The result was a virtual explosion. An instantaneous torrent of observations, comments and opinions filled the screen. As more photographs were posted, the online community scrutinised every incidental detail. Responses bristled with wry Dublin humour. The people and locations that MacWeeney had captured were recognised and disputed. Discussions and recollections drew in multiple participants, the online exchanges eliciting wonder, incredulity, nostalgia, warmth – and sometimes anger.
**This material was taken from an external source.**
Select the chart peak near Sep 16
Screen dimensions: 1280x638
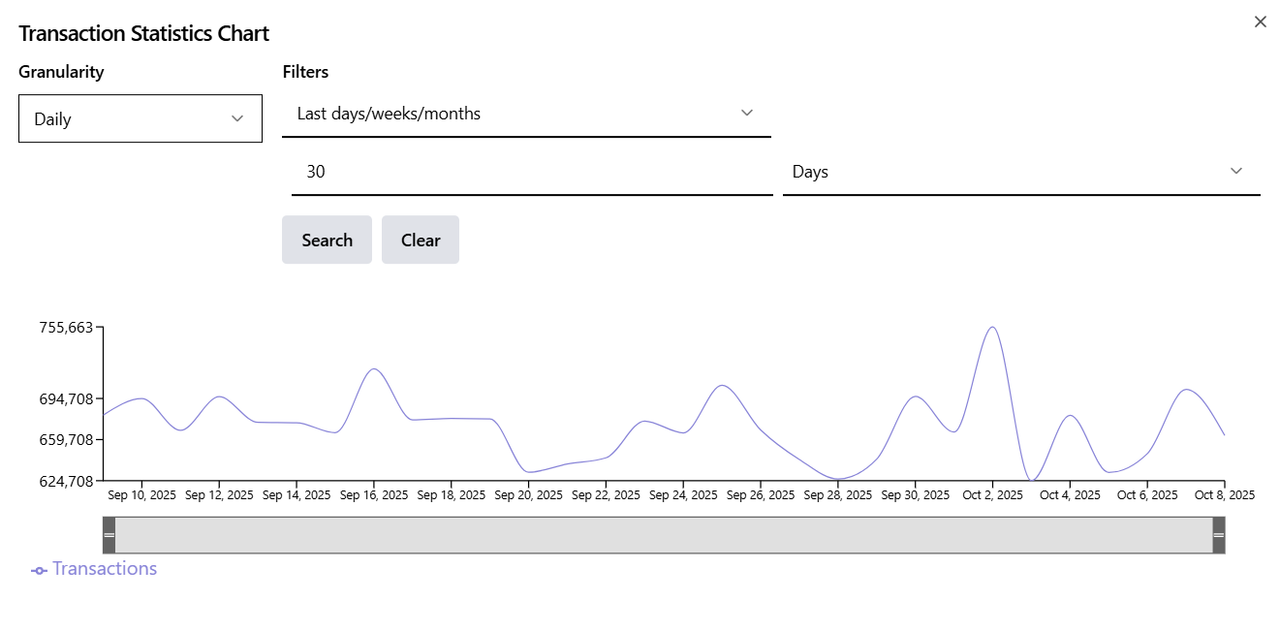[373, 369]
This previously unseen series of photographs had come to life again in the unexpected confinement of a pandemic to grace a multitude of new lives through a bond of shared interest and humanity.


A short excerpt from Neil Gavin's forthcoming film about Alen MacWeeney, "The Picture is Now"
UCC Library.  For more information on Neil Gavin go to www.neilgavin.com

Now all photographs in the series have been published with these online community comments in a book by Alen MacWeeney entitled, My Dublin 1963, My Dubliners 2020.

The book is about the power of photography in creating a conversation that unites the community, and that transports the viewer back to another life. It is local history. It is about life in a Dublin of the past being brought back into the present in 2020 by today’s Dubliners, “straight from the horse’s mouth”.

For MacWeeney, “Reading the reaction of Dubliners in lockdown to seeing the people or places they knew as children, – mothers and fathers, relations and friends, coming or going to work, playing in the streets, or on a date, waiting for the bus, or just being there as I was at the time, was electrifying; a pure joy to read their responses.”

My Dublin 1963, My Dubliners 2020 published by The Lilliput Press, Dublin will be launched on 9th December 2021 at the Gallery of Photography, Dublin. It will be available on pre-order and from all bookstores. (Price €40)

 

Alen MacWeeneys website: www.alenmacweeney.com

UCC Contact: Crónán Ó Doibhlin, Head of Research Collections, UCC Library c.odoibhlin@ucc.ie 

Irish Travellers
Tinkers No More

In his Introduction, Alen MacWeeney describes his good fortune in the Summer of 1965 when by accident he came upon a Traveller encampment on the outskirts of Dublin and started a relationship with those Travellers which has captivated him ever since. Allowed over the next few years to photograph them and tape record their stories, songs and music, he realized he had fallen into the deep pool of a hidden Irish culture, a culture for so long overlooked and disregarded. Like the poor migrant farmers of the America depression, the Travellers he met were poor, white and dispossessed.

As he graphically describes the people and the scenes that become subjects for his camera, MacWeeney gives us a very moving account of the nomadic lives of Irish Travellers and their struggle to hold on to a unique way of life against the pressures, not just of growing poverty (as less and less use is made of their traditional trades) but also of general prejudice, including that of State officialdom, against their traditional wish to live “on the road” rather than become part of urbanized “settled” communities.

MacWeeney introduces us to a number of Traveller families, often with a very strong powerful character – not always the man – at the head. His verbal pictures of these people and their lives, mirroring his photographs, are shot through with pathos and humour. While MacWeeney is not afraid to show the rougher, bleaker side of these people’s lives, he is never condescending or disrespectful. As he says in his conclusion, their friendship was more significant to him than any other he had known, giving him his first adult experience of a life outside the confines of his own upbringing. He ends his Introduction with a heart-warming awareness that in return for what the Travellers gave him, he had become in some way important to their lives, sharing with them the wish to carry something of them to the outside world.